The code below does something very similar to what you are doing but
only considering the R side of things and only with toy data.
#+BEGIN_SRC R
require(reshape2)
require(ggplot2)
df0 <- data.frame(dates = seq(from = as.POSIXct("2014-4-1"),
to = as.POSIXct("2014-4-5"),
by = "day"),
tasks_done = c(100, 120, 150, 155, 160),
tasks_uncancelled = c( 90, 105, 110, 150, 155))

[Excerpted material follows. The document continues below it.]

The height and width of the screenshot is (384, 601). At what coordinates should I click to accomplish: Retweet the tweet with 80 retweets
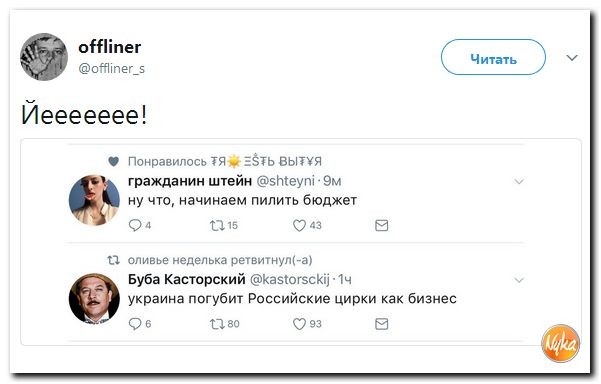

df <- melt(df0, id.vars = "dates")
ggplot(df) + geom_line(aes(dates, value, color = variable))
#+END_SRC
The call to data.frame assembles the data in a way that is maybe most
natural to think about:
#+BEGIN_EXAMPLE
R> df0
dates tasks_done tasks_uncancelled
1 2014-04-01 100 90
2 2014-04-02 120 105
3 2014-04-03 150 110
4 2014-04-04 155 150
5 2014-04-05 160 155
R>
#+END_EXAMPLE
and melt unwinds them so that ggplot can break them out without our
having to make multiple calls to geom_line:
#+BEGIN_EXAMPLE
R> df
dates variable value
1 2014-04-01 tasks_done 100
2 2014-04-02 tasks_done 120
3 2014-04-03 tasks_done 150
4 2014-04-04 tasks_done 155
5 2014-04-05 tasks_done 160
6 2014-04-01 tasks_uncancelled 90
7 2014-04-02 tasks_uncancelled 105
8 2014-04-03 tasks_uncancelled 110
9 2014-04-04 tasks_uncancelled 150
10 2014-04-05 tasks_uncancelled 155
R>
#+END_EXAMPLE
In the call to geom_line, associating the color aesthetic with the
column "variable" insures that each unique value in that column
defines its own colored line.
The nice thing about the code above is that it automatically gives you
a legend. With a little more work you can add the points as well, and
you can control things like labels and titles and precisely which
colors go with which type of task.
sachac
2014-05-05T19:55:43ZAwesome! I'm an R newbie, so style notes are very much welcome. =) I didn't know about melt!
Grant Rettke
2014-05-05T17:27:12ZGreat post.
sachac
2014-05-05T19:55:59ZGlad you like it. What would you like to read more about? =)
Grant Rettke
2014-05-05T21:45:25ZHow to integrate the wisdom that you've acquired from studying and applying technologies and science into your own personal creative process, into one's own personal creative process Additionally a study or review of personal creative processes that humans have used successfully before the addition of electronic machinery and science into our culture.
dmg
2014-05-05T23:23:19ZSacha,
to avoid repetition in your R you can use the noweb. For example:
#+name: readData
#+begin_src R :results output :exports both :cache yes :noweb yes
library(gmodels)
require(vcd)
require(vcdExtra)
original<-read.table("devsurvey.transcoded",header=TRUE,sep=';',na.strings = "")
original=na.omit(original)
original$age<-as.factor(original$age)
....
#+end_src
#+begin_src R :results output :exports both :cache no :noweb yes
<<readdata>>
summary(original)
#+end_src
晓风东东
2020-01-16T07:14:43ZTrue Geek!!! really like your post!!